### PROVIDED DATA

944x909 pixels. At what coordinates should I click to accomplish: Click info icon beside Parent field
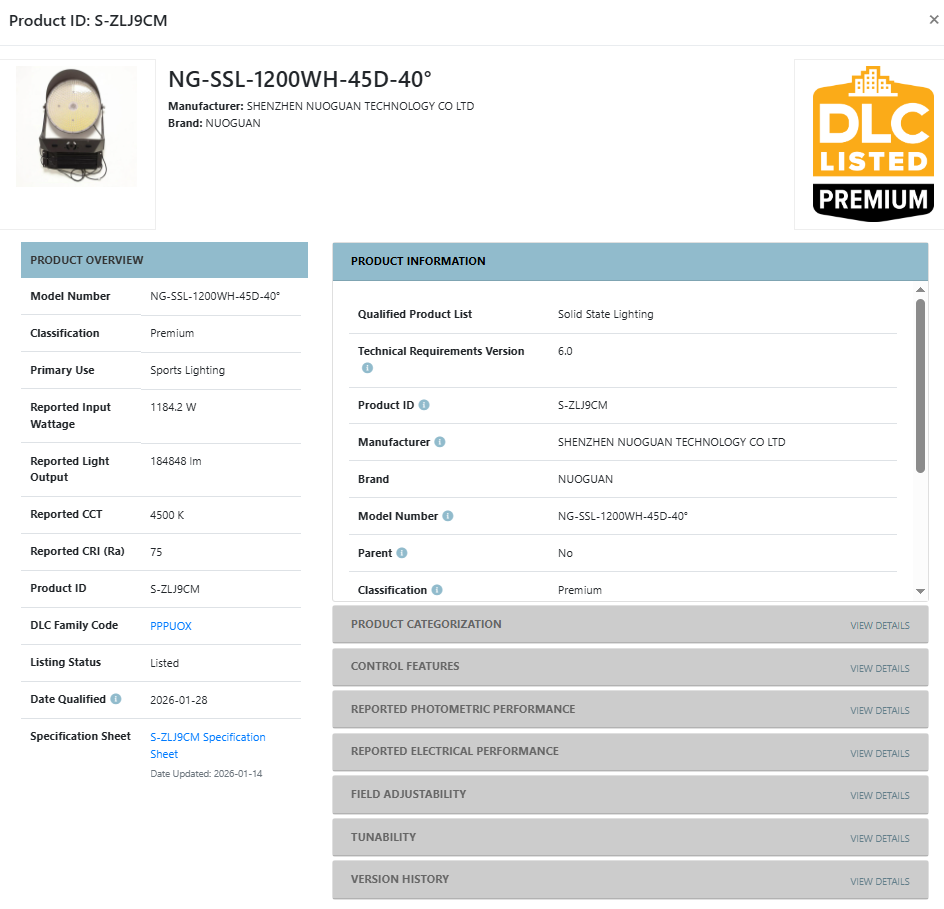pos(402,553)
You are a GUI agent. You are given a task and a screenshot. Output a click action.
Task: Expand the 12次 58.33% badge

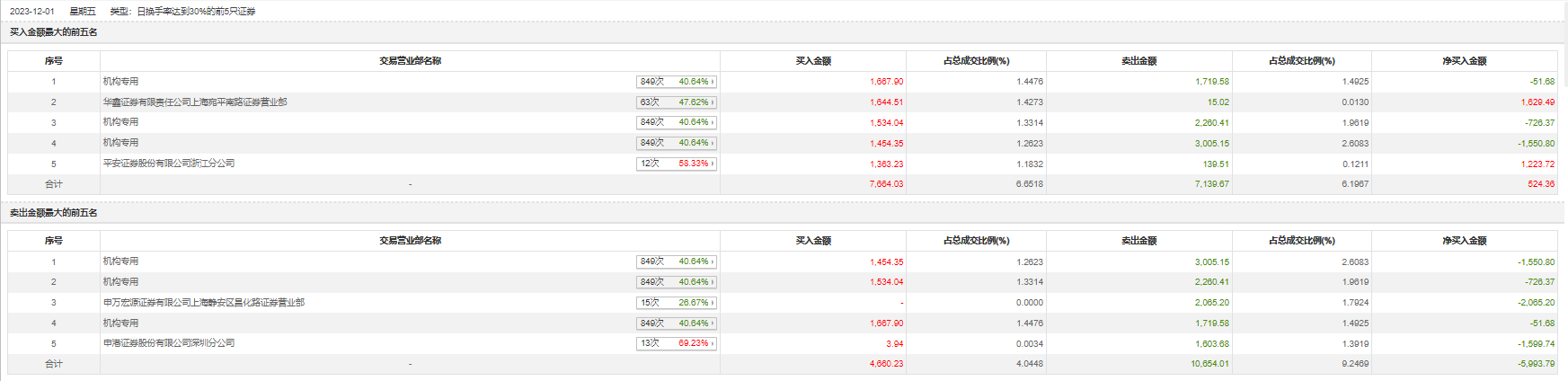point(676,164)
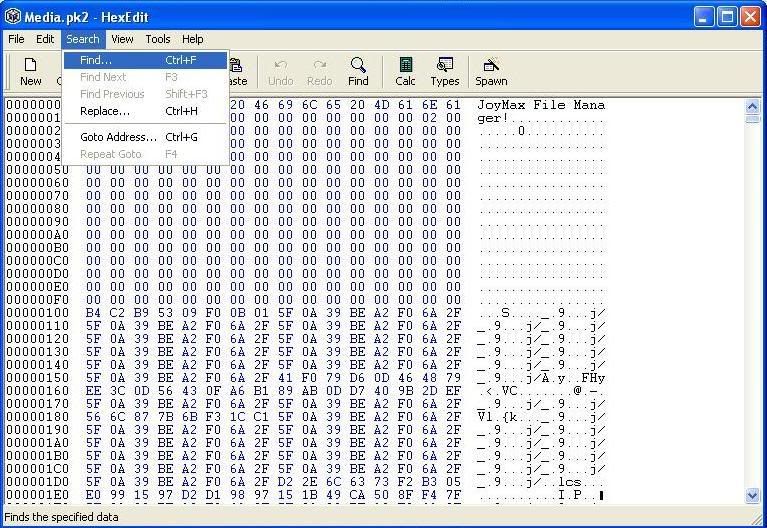Pick Goto Address... from the Search menu
767x528 pixels.
pos(118,137)
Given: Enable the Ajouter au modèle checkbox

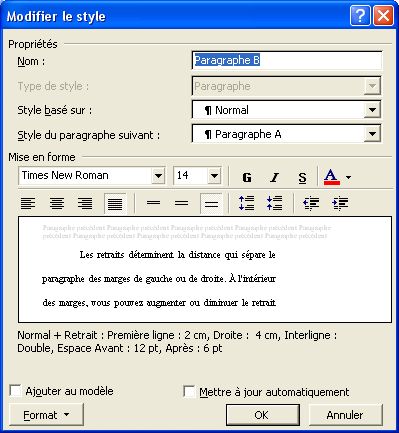Looking at the screenshot, I should click(x=16, y=391).
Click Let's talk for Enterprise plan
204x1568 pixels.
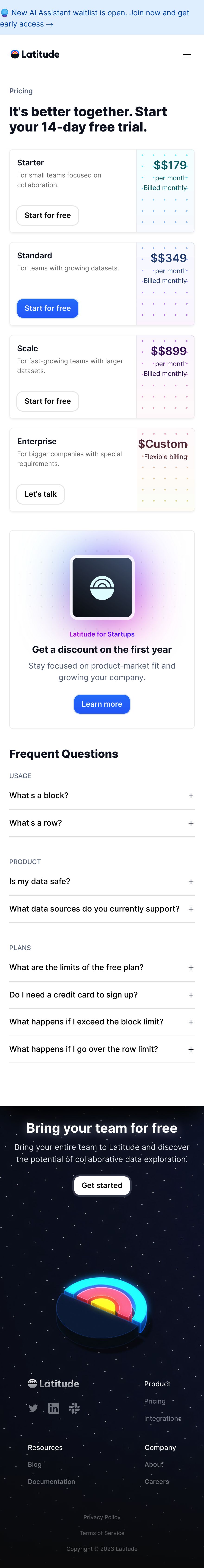[40, 494]
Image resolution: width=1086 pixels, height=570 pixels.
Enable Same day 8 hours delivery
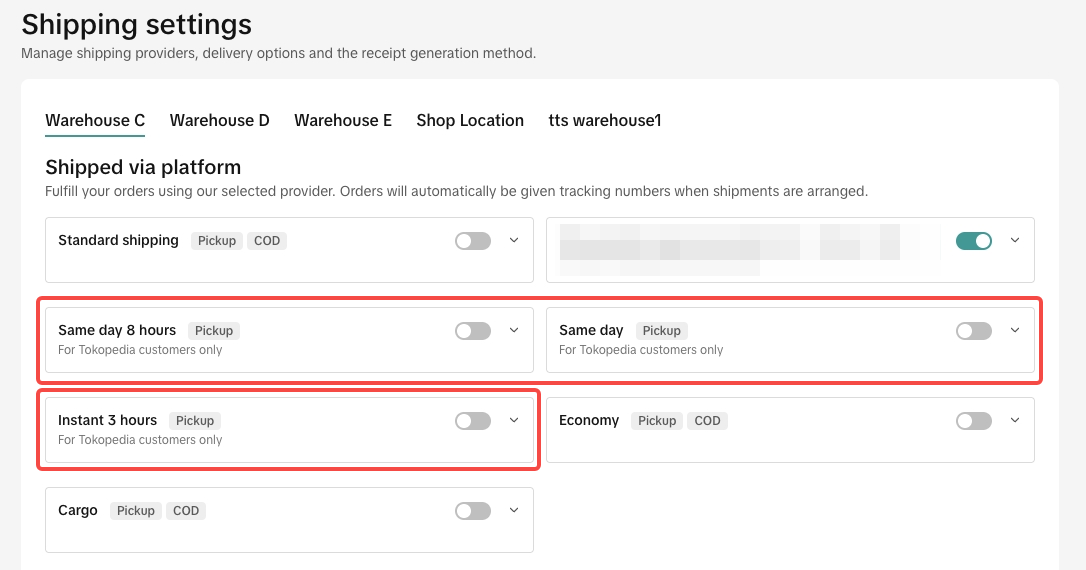tap(472, 331)
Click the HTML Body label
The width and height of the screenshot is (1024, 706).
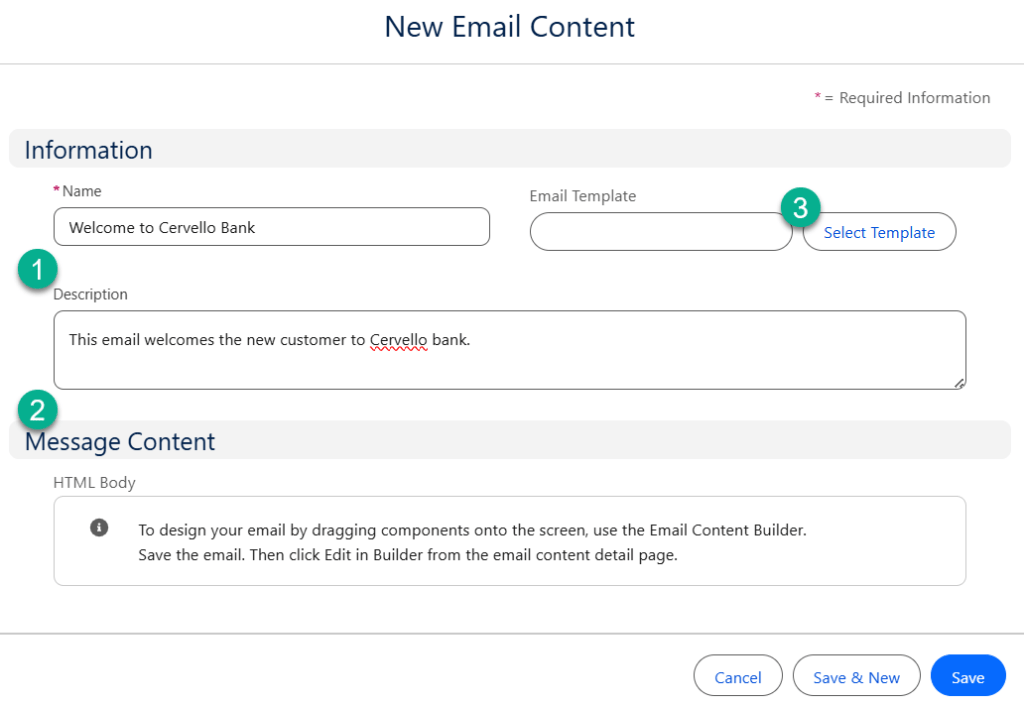coord(94,482)
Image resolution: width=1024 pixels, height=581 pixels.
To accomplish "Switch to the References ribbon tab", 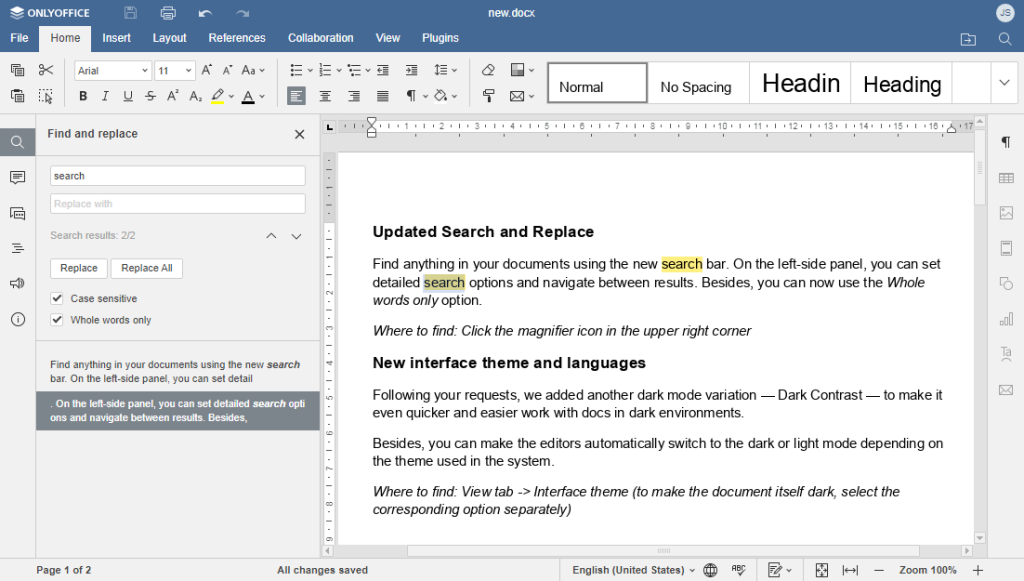I will [236, 37].
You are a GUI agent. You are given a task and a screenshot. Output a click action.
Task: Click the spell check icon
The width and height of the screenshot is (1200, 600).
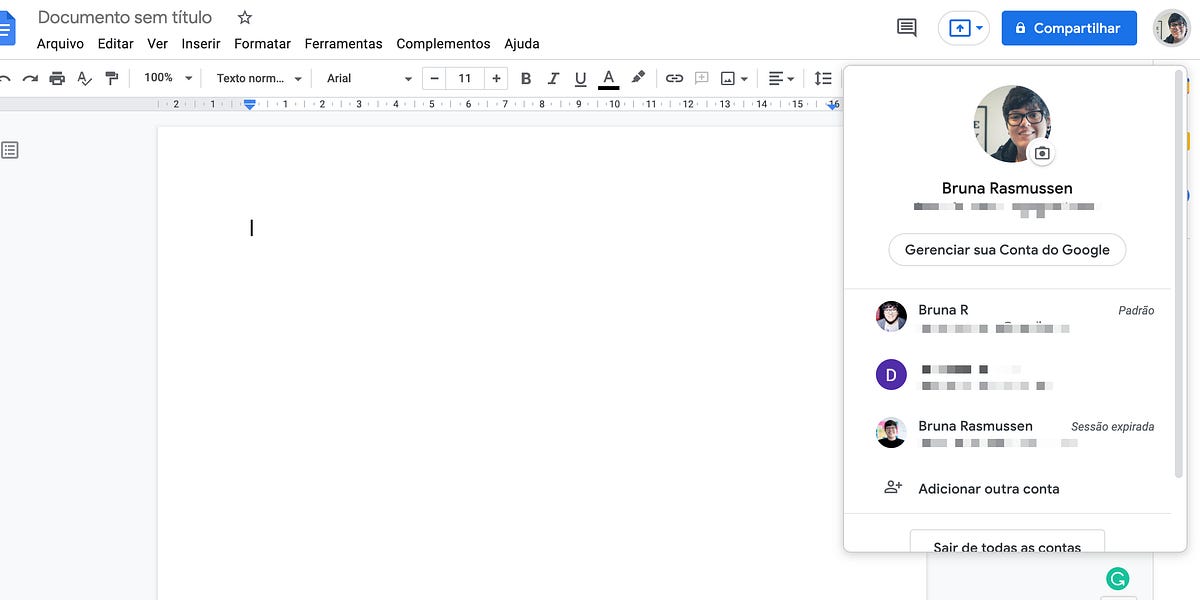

### WORK ITEM
What you write out is the stretch of entries from the line containing "Given: Enable the Ajouter au modèle checkbox" to the line containing "Image resolution: width=1024", word for word, with both end lines and no pictures.

### REPLY
Given: Enable the Ajouter au modèle checkbox

Looking at the screenshot, I should click(x=16, y=391).
Click Let's talk for Enterprise plan
204x1568 pixels.
[40, 494]
Image resolution: width=1086 pixels, height=570 pixels.
Enable Same day 8 hours delivery
tap(472, 331)
Click the HTML Body label
The width and height of the screenshot is (1024, 706).
coord(94,482)
Image resolution: width=1024 pixels, height=581 pixels.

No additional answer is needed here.